• [YOUR TASK]
The reply should hold every line of the data below, unchanged, and none of the pictures.

(Stored items)
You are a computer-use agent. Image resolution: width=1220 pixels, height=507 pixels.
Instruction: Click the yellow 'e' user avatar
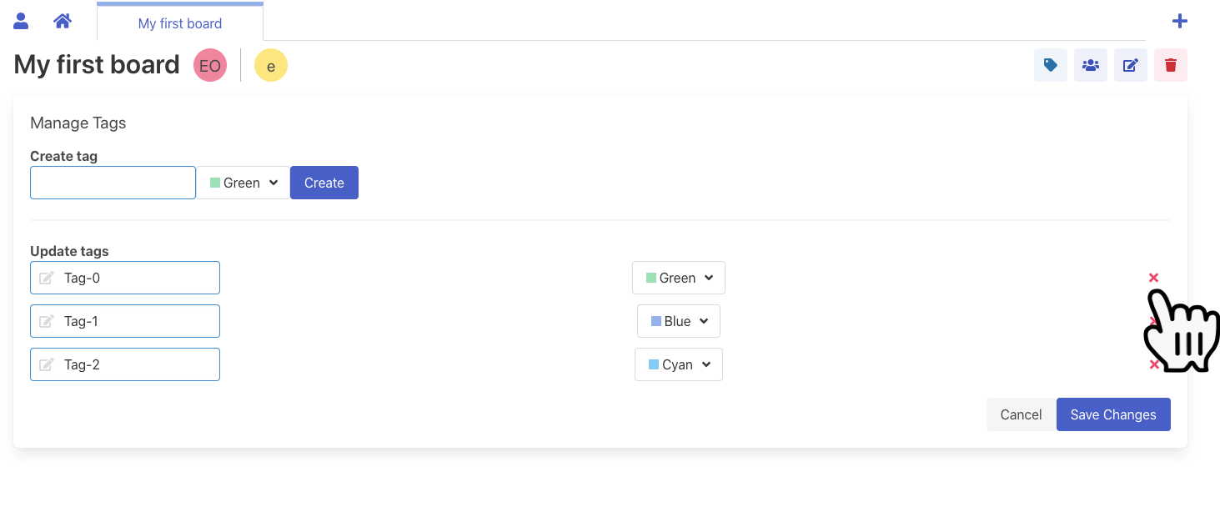pyautogui.click(x=271, y=65)
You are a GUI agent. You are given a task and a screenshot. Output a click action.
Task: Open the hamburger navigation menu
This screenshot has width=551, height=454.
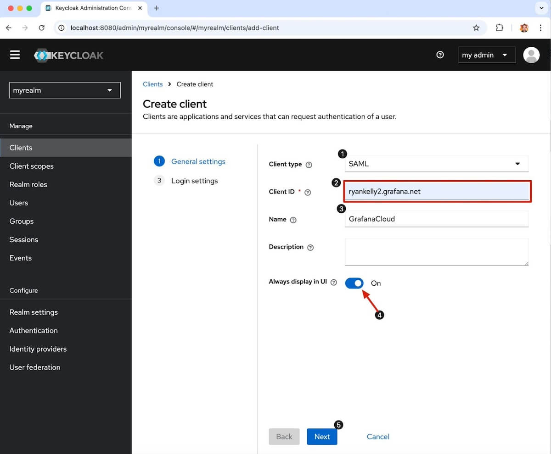pos(15,55)
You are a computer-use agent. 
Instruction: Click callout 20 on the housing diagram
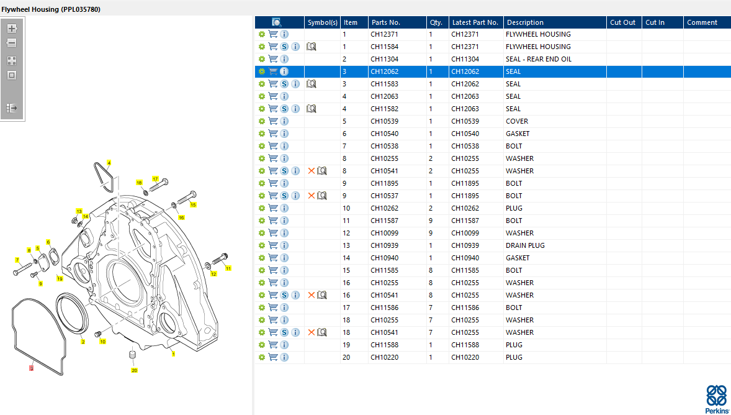click(134, 370)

• [FINAL ANSWER]
You are a computer-use agent. Image resolution: width=1220 pixels, height=507 pixels.
Instruction: Click the yellow 'e' user avatar
pyautogui.click(x=271, y=65)
You are a GUI agent. You are given a task and a screenshot. Output a click action.
Task: Open the hamburger navigation menu
This screenshot has width=551, height=454.
pos(15,55)
You are a computer-use agent. 
Instruction: Click callout 20 on the housing diagram
click(134, 370)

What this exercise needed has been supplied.